Records supplied: Begin
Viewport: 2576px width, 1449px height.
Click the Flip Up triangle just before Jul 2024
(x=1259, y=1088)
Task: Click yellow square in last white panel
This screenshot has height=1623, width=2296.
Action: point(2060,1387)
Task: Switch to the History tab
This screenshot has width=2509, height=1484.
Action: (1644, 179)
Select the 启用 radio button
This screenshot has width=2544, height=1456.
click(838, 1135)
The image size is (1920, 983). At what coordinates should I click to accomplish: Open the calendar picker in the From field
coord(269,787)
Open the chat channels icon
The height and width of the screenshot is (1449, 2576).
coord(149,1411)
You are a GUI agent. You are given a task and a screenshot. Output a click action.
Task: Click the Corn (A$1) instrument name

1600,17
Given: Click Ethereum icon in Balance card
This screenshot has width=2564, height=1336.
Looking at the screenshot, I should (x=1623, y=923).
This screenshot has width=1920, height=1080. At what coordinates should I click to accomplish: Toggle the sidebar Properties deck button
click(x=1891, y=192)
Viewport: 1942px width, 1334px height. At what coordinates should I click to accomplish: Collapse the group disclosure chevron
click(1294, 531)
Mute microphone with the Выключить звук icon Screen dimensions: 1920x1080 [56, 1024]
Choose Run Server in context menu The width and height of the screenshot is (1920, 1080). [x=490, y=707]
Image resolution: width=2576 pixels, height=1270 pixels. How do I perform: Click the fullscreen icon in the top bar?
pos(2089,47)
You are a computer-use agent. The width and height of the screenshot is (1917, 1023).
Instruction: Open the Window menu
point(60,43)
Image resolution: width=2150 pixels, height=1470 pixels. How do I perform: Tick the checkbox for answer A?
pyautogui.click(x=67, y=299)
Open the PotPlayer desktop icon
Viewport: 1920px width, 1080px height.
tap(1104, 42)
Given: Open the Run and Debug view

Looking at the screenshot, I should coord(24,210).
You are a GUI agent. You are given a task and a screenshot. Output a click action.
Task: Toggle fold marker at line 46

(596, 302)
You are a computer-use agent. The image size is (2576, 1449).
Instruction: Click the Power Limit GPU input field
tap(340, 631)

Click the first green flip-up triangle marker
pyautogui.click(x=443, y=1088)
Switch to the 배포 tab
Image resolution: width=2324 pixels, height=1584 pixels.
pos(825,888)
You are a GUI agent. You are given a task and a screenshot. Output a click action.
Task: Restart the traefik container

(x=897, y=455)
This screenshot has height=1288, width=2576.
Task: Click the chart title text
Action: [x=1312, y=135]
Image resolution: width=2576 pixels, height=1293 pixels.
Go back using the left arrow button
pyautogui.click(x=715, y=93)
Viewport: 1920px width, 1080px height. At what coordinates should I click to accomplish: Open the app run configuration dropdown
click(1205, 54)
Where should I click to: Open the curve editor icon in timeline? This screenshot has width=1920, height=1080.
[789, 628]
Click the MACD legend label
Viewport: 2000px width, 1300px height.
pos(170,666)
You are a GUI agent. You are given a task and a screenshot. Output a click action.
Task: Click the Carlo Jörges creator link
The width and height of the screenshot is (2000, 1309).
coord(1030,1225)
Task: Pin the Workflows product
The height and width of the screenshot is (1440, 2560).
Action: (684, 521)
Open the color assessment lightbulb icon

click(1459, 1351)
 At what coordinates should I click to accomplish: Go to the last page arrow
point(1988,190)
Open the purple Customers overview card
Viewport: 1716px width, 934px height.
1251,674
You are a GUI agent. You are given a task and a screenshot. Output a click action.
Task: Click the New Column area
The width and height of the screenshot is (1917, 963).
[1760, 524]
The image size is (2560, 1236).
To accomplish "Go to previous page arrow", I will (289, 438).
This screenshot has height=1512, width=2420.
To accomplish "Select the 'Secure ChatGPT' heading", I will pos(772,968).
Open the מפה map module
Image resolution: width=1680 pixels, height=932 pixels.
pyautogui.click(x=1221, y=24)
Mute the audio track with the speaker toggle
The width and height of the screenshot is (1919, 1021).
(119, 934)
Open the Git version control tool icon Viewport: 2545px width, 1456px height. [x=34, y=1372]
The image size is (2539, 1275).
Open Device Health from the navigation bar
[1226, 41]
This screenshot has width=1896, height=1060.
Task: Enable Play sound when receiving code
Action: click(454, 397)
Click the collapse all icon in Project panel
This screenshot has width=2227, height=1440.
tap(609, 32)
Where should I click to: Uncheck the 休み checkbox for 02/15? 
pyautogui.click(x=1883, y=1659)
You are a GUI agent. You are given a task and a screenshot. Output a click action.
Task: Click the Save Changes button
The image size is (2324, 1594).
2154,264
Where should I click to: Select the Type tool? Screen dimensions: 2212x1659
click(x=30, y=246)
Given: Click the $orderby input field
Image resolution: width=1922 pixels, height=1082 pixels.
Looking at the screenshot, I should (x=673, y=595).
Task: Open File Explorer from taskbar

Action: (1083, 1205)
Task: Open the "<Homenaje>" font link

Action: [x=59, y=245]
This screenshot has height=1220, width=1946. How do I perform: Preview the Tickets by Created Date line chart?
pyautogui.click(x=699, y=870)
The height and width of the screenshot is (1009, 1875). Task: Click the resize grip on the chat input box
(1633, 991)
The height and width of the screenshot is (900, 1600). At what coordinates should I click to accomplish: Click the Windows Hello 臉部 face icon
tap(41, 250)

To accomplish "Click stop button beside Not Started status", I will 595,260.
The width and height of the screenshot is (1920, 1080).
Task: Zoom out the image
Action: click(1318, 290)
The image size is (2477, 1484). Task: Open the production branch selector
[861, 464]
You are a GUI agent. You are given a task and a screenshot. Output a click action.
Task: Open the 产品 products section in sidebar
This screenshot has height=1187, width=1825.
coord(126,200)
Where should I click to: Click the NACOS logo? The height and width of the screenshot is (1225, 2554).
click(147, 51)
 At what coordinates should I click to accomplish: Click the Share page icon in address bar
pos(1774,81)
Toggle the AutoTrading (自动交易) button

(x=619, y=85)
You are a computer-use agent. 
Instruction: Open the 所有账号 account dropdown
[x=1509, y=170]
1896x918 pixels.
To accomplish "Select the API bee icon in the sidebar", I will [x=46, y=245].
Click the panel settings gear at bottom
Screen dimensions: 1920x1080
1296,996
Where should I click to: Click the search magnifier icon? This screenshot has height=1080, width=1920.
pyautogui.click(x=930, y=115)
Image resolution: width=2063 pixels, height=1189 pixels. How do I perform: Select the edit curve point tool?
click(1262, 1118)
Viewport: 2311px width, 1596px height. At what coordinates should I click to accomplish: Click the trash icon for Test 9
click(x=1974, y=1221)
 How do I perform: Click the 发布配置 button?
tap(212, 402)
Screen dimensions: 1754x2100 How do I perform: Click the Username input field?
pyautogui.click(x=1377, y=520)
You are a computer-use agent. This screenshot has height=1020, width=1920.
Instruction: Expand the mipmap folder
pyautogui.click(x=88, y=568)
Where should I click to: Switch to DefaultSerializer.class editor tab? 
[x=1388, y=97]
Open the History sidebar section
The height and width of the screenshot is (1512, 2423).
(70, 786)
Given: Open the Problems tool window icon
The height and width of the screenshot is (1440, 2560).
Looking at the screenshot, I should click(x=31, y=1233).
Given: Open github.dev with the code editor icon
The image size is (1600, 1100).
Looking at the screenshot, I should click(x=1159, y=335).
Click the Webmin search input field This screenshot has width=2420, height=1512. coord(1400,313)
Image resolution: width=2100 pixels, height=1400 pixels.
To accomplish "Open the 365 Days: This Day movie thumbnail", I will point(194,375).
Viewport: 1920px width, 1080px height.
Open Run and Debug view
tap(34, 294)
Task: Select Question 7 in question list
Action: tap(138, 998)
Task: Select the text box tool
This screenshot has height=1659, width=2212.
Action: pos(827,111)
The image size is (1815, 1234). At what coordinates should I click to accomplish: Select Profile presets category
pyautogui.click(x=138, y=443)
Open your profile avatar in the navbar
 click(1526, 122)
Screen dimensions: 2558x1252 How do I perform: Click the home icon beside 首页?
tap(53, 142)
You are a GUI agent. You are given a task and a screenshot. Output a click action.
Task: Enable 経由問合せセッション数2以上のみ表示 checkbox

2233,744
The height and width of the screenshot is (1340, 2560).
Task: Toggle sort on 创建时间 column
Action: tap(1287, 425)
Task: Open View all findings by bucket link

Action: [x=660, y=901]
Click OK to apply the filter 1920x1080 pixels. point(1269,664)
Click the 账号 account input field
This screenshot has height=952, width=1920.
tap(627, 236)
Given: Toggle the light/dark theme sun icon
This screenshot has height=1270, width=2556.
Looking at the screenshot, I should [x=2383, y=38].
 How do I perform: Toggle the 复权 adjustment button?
Records supplied: End
Repeat exactly the lines of the data from the first one through the line with "Select the 启用 radio button", both of them included.

### Output
Viewport: 2576px width, 1449px height.
Click the Flip Up triangle just before Jul 2024
(x=1259, y=1088)
Task: Click yellow square in last white panel
This screenshot has height=1623, width=2296.
Action: point(2060,1387)
Task: Switch to the History tab
This screenshot has width=2509, height=1484.
Action: (1644, 179)
Select the 启用 radio button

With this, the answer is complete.